Monday, June 13, 2016

June 13: Muslims, Poet of the Week, Adonis, "The New Noah"

As Donald Trump rails against the Muslim community tonight, I have decided to choose Arab poet Adonis as the Poet of the Week.  Adonis was born in 1930 in Syria, and his name is always on the list of possible winners of the Nobel Prize in Literature. 

Yes, I am featuring Adonis to make a point to all the Donald Trump supporters out there:  all Muslims are not terrorists.  Muslims are neighbors and coworkers and artists and business owners.  And poets.  Sure, there are Muslim extremists who do terrible things, but Muslims do not have a monopoly on extremism.  Extremists come in all shapes, sizes, and genders.  And all religions have their share of dark moments.  (Ever hear of the Spanish Inquisition?  The Crusades?) 

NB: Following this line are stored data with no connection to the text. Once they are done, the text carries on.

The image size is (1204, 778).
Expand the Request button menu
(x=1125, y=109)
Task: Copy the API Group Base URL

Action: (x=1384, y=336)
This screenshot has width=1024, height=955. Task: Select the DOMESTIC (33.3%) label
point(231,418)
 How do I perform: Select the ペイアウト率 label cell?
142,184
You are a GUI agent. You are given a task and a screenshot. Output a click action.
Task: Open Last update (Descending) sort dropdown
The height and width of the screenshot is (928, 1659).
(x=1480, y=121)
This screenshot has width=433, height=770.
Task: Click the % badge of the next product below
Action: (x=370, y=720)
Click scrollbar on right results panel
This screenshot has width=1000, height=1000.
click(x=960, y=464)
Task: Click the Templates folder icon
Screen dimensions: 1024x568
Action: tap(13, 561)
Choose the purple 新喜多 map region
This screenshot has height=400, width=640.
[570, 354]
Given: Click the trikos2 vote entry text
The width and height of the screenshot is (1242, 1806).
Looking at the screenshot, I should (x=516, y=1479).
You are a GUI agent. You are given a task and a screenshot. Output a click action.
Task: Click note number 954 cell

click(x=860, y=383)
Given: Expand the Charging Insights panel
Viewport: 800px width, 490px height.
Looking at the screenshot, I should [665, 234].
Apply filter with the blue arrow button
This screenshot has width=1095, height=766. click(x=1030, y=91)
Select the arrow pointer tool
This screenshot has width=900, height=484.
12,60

If Adonis is a terrorist, so is Saint Marty

The New Noah

by:  Adonis

       1

We travel upon the Ark, in mud and rain,
Our oars promises from God.   
We live—and the rest of Humanity dies.   
We travel upon the waves, fastening
Our lives to the ropes of corpses filling the skies.
But between Heaven and us is an opening,
A porthole for a supplication.

"Why, Lord, have you saved us alone
From among all the people and creatures?
And where are you casting us now?
To your other Land, to our First Home?
Into the leaves of Death, into the wind of Life?
In us, in our arteries, flows a fear of the Sun.
We despair of the Light,
We despair, Lord, of a tomorrow
In which to start Life anew.

If only we were not that seedling of Creation,
Of Earth and its generations,
If only we had remained simple Clay or Ember,
Or something in between,
Then we would not have to see   
This World, its Lord, and its Hell, twice over."

                         2

If time started anew,
and waters submerged the face of life,
and the earth convulsed, and that god
rushed to me, beseeching, "Noah, save the living!"
I would not concern myself with his request.
I would travel upon my ark, removing   
clay and pebbles from the eyes of the dead.
I would open the depths of their being to the flood,
and whisper in their veins   
that we have returned from the wilderness,   
that we have emerged from the cave,
that we have changed the sky of years,
that we sail without giving in to our fears—
that we do not heed the word of that god.
Our appointment is with death.   
Our shores are a familiar and pleasing despair,
a gelid sea of iron water that we ford   
to its very ends, undeterred,
heedless of that god and his word,
longing for a different, a new, lord.